The feeding roller 11 are supported by a feeding roller shaft 11 b via one-way clutches 11 a. The drive force of a motor 3 is transmitted to the feeding roller shaft 11 b via a drive transmission unit (not shown) and the feeding rollers 11 are driven via the one-way clutches 11 a. When the feeding roller shaft 11 b rotates in the feeding direction (the direction of solid arrow D2 in FIG. 1) by driving of the motor 3, the one-way clutches 11 a mesh with the feeding roller shaft 11 b, and the feeding rollers 11 rotate in the feeding direction. The conveying speed of the feeding rollers 11 is set to be a speed that is slower than the conveying speed of a conveying roller 21 described below. Therefore, when the fed document S reaches the conveying roller 21 and the conveying speed of the document S increases, the mesh between the one-way clutches 11 a and the feeding roller shaft 11 b is released, and the feeding rollers 11 rotate together with the conveyed document S and rotate faster than the speed at which the feeding rollers 11 rotate by the drive transmission from the motor 3. In this embodiment, the one-way clutch 11 a is individually provided for each of the plurality of feeding rollers 11 provided on the right and the left.

The feeding rollers 11 and the separation rollers 12 described below each are one unit, and are units mountable on and removable from the device. Therefore, the maintenance is easy, and the units can be replaced when the roller surface starts to wear out, for example.

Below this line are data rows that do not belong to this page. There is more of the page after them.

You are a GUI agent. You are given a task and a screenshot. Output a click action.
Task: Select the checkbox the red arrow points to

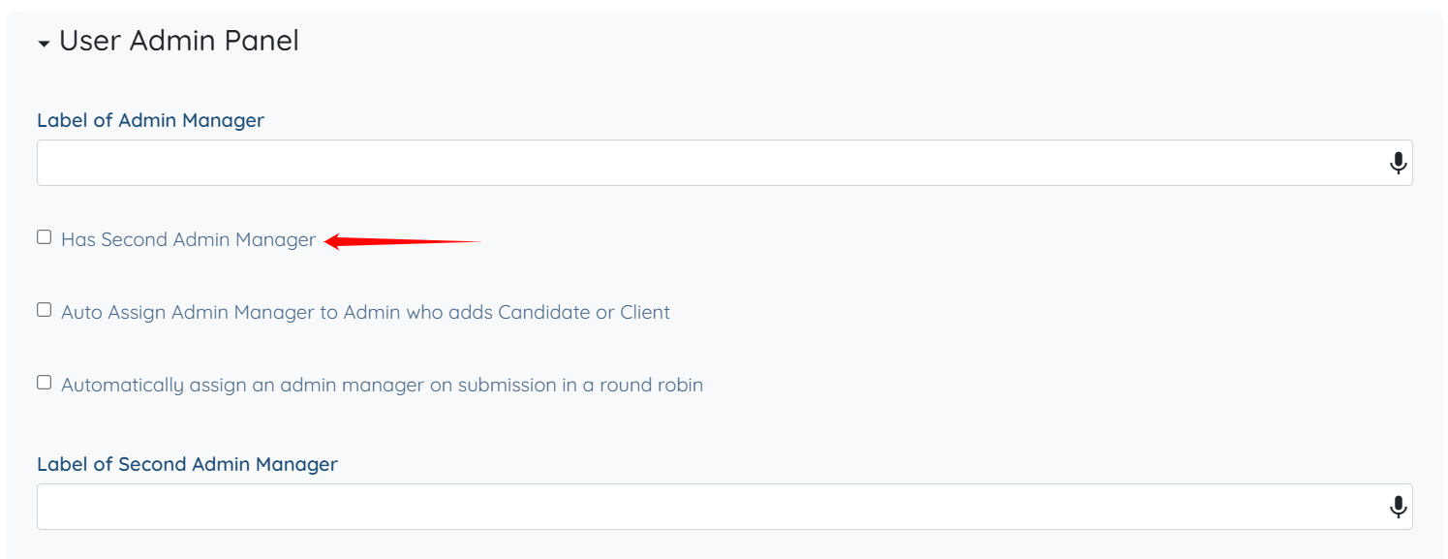point(45,237)
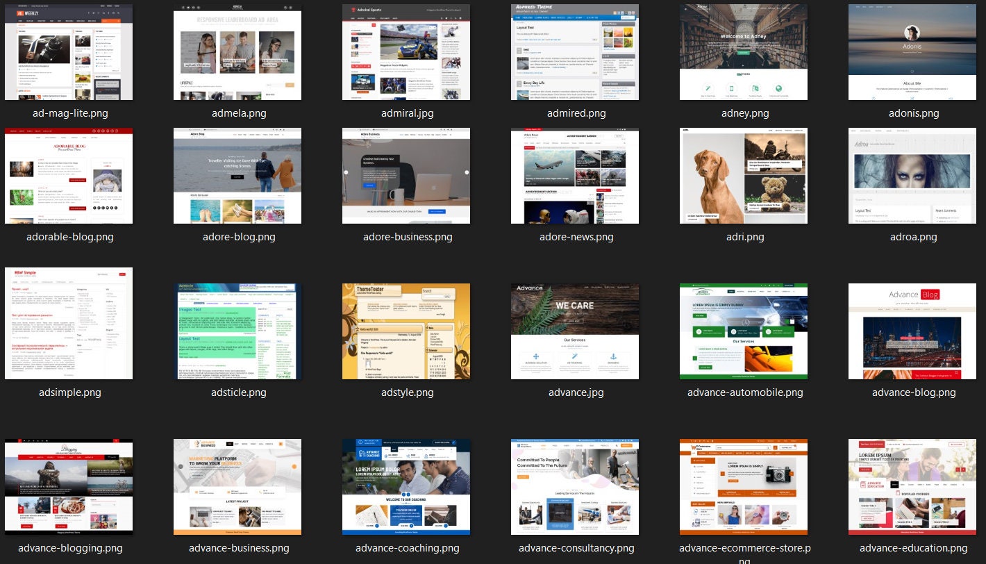
Task: Select the advance-blog.png filename text
Action: pos(913,392)
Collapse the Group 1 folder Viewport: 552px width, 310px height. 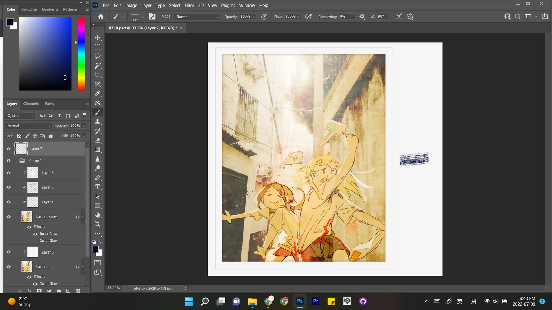17,161
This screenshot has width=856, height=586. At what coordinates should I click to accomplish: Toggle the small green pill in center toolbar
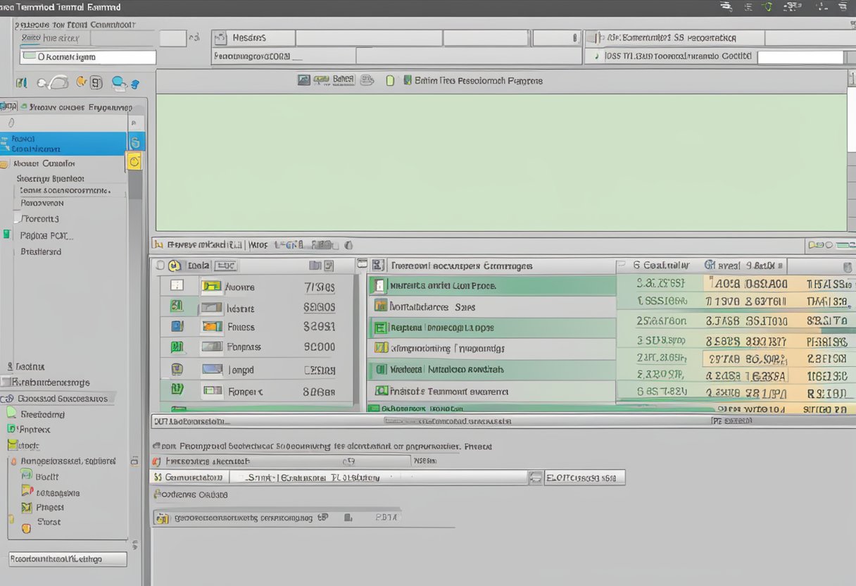(x=390, y=80)
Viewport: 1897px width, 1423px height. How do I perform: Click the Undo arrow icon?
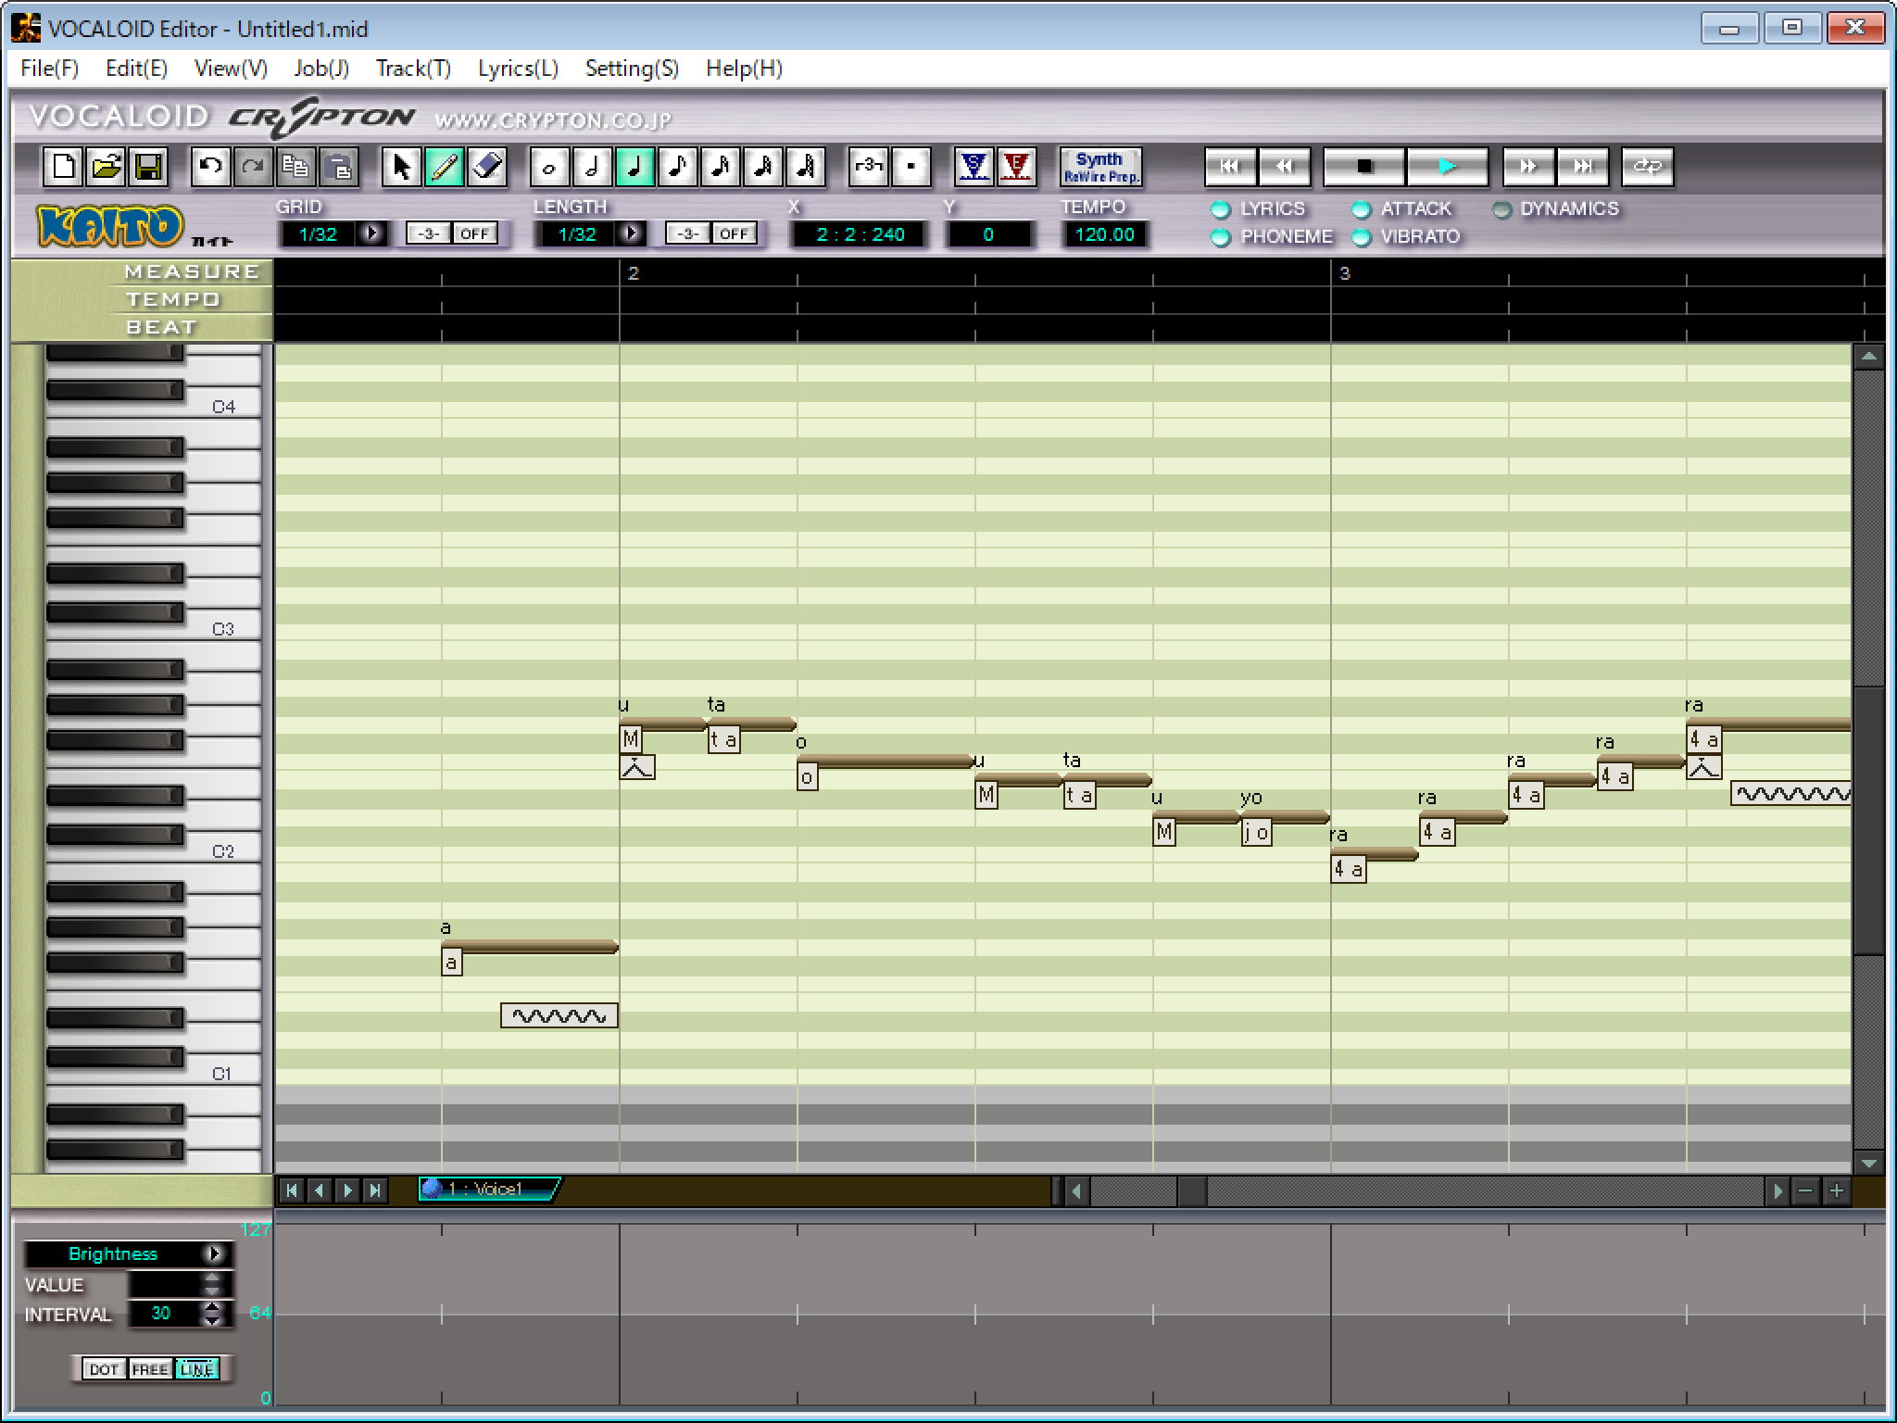[210, 167]
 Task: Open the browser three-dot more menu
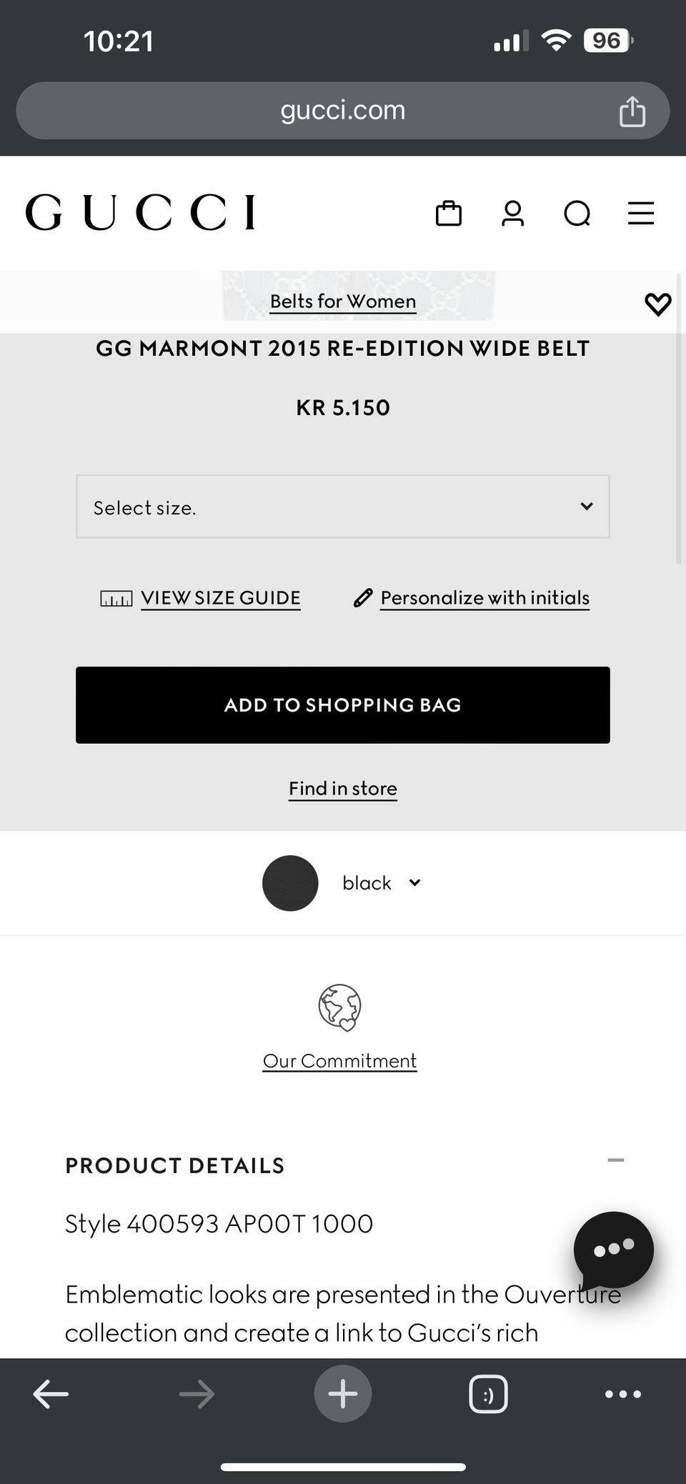click(623, 1394)
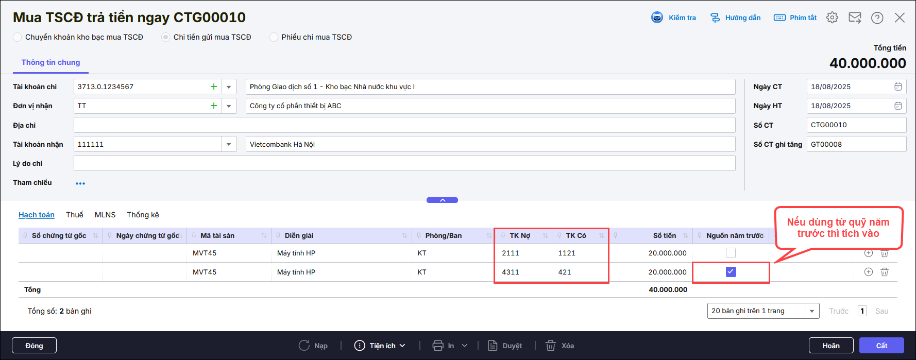The image size is (916, 360).
Task: Open the MLNS tab
Action: click(x=105, y=215)
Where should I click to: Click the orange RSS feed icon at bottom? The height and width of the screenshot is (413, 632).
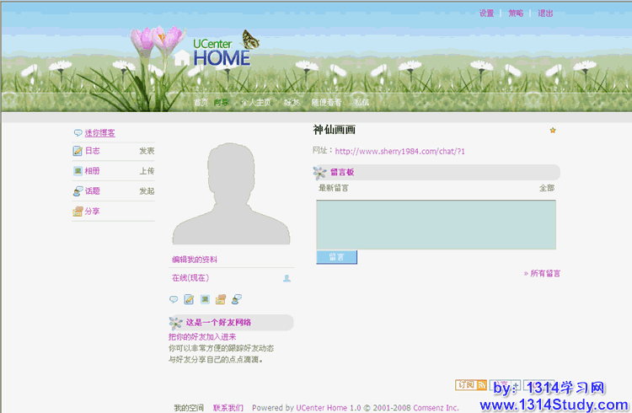[x=481, y=385]
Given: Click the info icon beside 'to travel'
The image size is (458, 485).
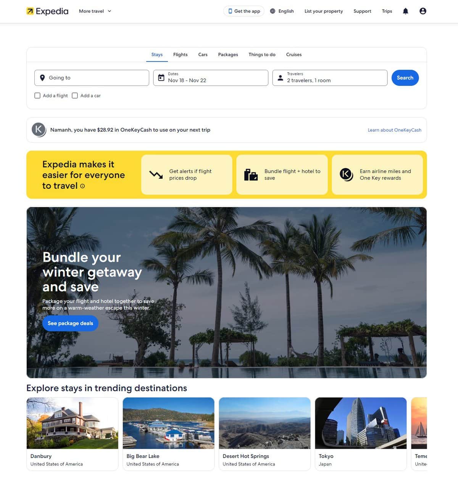Looking at the screenshot, I should coord(82,186).
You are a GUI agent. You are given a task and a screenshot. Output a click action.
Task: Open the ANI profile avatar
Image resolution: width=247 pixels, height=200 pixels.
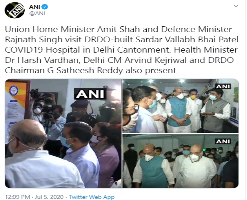click(14, 10)
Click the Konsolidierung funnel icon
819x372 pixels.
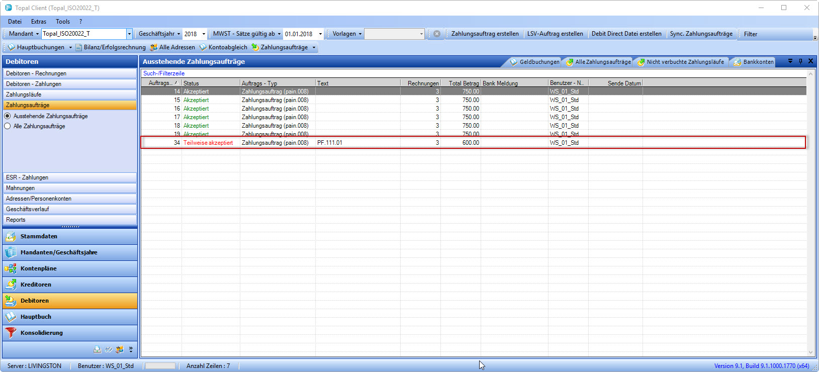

The separation rollers 12 placed so as to face the feeding rollers 11 are rollers for separating the documents S one by one and are in pressure contact with the feeding rollers 11 at a constant pressure. In order to ensure the pressure contact state, the separation rollers 12 are supported by separation swinging members 121 as illustrated in FIG. 1. The separation swinging members 121 are rotatably supported about a shaft portion 121 a. In addition, in order for the separation rollers 12 to be in pressure contact with the feeding rollers 11, the separation swinging members 121 is applied with a biasing force by a compression spring 122 so as to be displaceable in the thickness direction of the batch of documents orthogonal to the conveying direction. Note that, in this embodiment, the separation swinging members 121 and the separation rollers 12 are rotatably supported due to the mesh of gears for driving the separation rollers 12, but the present invention is not limited thereto. The separation swinging members 121 may be supported so as to linearly operate.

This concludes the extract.